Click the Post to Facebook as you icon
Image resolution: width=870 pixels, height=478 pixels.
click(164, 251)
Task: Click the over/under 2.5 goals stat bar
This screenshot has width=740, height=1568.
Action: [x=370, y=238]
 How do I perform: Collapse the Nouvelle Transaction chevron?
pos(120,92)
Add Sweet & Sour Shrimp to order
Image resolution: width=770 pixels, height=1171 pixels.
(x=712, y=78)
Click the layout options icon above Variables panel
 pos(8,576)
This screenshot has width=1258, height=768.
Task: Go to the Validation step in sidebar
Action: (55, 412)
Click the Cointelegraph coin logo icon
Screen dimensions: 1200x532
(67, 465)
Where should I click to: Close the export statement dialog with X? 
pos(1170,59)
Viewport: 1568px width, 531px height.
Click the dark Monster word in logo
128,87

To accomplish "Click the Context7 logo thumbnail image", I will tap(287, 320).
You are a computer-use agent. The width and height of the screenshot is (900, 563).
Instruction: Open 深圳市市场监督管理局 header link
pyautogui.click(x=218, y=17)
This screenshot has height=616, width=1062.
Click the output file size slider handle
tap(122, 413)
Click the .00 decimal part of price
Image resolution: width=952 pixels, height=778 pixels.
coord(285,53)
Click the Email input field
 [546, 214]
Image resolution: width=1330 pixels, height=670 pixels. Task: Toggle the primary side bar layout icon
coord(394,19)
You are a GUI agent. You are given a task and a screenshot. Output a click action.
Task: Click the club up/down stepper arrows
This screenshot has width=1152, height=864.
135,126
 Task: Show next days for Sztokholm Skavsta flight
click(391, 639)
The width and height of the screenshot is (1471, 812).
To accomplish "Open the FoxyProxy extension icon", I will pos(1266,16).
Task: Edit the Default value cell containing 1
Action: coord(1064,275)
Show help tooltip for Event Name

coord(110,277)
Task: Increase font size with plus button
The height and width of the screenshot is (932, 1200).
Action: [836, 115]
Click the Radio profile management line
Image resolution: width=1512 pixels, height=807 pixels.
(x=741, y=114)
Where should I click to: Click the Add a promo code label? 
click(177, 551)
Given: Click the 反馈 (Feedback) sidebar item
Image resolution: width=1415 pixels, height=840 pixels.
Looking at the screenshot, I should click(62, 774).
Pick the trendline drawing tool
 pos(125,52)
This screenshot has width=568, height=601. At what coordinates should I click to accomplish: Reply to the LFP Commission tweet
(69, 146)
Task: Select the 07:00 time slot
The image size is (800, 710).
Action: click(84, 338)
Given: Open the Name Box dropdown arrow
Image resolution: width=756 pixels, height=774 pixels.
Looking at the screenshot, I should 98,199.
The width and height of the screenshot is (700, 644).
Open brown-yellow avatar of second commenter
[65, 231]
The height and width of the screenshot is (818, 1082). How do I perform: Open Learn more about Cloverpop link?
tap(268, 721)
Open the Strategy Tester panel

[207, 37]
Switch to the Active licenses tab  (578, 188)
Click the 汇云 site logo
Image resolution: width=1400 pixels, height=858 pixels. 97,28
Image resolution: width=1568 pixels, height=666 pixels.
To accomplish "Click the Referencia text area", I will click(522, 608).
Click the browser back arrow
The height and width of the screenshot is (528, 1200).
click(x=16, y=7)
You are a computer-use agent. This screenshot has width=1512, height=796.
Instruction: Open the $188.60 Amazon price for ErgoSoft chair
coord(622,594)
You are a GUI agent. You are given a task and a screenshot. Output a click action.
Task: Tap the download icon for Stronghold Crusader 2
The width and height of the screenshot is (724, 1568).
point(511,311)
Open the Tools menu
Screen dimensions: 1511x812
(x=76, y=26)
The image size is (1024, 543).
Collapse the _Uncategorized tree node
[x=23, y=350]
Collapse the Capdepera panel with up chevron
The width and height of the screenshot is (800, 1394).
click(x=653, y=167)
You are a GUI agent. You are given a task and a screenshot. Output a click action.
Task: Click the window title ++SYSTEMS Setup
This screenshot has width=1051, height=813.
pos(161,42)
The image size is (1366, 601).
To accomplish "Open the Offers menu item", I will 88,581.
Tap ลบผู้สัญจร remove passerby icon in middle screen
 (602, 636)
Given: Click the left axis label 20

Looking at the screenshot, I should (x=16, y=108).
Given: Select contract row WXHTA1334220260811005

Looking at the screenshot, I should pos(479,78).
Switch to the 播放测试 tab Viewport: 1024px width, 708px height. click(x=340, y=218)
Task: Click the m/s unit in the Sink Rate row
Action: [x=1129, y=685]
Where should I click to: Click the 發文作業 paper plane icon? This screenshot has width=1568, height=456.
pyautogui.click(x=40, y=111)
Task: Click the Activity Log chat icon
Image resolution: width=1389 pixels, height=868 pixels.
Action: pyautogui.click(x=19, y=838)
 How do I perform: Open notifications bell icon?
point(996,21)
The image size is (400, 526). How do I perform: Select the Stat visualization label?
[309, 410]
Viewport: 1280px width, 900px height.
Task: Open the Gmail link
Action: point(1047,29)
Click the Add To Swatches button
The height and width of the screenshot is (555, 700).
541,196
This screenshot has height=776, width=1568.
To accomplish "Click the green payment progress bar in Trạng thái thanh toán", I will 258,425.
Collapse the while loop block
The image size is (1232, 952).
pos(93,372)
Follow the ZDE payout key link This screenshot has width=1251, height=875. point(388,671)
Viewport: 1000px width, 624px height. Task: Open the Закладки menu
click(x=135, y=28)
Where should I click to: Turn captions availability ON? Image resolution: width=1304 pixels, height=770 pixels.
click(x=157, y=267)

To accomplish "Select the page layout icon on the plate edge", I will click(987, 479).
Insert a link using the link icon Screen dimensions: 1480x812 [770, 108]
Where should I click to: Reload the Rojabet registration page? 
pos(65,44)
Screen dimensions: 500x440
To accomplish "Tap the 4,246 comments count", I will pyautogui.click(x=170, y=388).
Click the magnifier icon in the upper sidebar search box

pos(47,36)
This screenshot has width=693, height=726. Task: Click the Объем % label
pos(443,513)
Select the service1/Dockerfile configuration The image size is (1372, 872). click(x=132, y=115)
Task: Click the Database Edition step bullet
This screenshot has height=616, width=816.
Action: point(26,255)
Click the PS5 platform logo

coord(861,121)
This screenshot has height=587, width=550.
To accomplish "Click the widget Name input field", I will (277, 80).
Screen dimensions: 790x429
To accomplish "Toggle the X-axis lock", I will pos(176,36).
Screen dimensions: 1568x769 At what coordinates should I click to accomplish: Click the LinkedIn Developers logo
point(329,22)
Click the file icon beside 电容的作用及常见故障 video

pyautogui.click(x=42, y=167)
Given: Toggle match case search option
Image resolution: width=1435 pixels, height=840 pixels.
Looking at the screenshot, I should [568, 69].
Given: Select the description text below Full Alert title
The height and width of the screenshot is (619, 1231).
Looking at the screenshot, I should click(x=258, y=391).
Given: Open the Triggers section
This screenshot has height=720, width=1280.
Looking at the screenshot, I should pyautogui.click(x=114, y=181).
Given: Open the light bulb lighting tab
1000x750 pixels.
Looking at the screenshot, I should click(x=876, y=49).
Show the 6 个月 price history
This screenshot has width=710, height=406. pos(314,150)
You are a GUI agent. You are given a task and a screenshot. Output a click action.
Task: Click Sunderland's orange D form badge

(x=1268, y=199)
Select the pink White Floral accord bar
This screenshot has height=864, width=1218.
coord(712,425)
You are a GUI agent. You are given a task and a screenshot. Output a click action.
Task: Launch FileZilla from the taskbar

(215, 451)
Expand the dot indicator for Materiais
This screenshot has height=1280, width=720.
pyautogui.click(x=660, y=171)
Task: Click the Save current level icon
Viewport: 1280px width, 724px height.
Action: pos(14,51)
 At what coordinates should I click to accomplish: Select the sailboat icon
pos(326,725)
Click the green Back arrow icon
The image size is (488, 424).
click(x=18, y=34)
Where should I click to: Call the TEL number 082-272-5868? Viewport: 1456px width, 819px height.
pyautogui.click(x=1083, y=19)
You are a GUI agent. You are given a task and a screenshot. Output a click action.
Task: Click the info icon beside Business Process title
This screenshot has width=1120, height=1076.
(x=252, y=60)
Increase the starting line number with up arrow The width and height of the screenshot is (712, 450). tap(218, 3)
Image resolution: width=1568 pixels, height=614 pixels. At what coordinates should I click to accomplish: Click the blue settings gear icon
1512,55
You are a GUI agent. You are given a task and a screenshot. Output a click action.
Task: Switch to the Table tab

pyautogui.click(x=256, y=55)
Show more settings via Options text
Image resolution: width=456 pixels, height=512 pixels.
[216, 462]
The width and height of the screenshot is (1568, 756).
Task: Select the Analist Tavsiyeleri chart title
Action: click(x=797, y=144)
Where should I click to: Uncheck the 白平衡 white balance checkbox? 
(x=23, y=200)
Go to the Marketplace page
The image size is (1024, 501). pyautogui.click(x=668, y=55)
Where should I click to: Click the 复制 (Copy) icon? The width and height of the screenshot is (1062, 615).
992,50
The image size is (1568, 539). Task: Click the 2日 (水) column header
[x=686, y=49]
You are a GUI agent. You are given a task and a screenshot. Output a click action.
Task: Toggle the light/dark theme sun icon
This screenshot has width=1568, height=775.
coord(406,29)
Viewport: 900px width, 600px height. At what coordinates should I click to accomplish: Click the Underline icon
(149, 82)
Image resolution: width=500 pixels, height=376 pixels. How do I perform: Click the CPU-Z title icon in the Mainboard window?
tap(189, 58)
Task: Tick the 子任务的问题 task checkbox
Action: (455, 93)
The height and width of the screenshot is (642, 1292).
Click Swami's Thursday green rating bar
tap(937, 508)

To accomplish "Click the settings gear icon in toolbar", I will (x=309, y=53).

****************************************

## TASK DESCRIPTION
In the material above, transcribe exactly the lines beginning at the one with "The image size is (800, 710)." and ending at the one with "Image resolution: width=1568 pixels, height=666", both included.

## EXERCISE ANSWER
The image size is (800, 710).
Action: click(84, 338)
Given: Open the Name Box dropdown arrow
Image resolution: width=756 pixels, height=774 pixels.
Looking at the screenshot, I should 98,199.
The width and height of the screenshot is (700, 644).
Open brown-yellow avatar of second commenter
[65, 231]
The height and width of the screenshot is (818, 1082). How do I perform: Open Learn more about Cloverpop link?
tap(268, 721)
Open the Strategy Tester panel

[207, 37]
Switch to the Active licenses tab  (578, 188)
Click the 汇云 site logo
Image resolution: width=1400 pixels, height=858 pixels. 97,28
Image resolution: width=1568 pixels, height=666 pixels.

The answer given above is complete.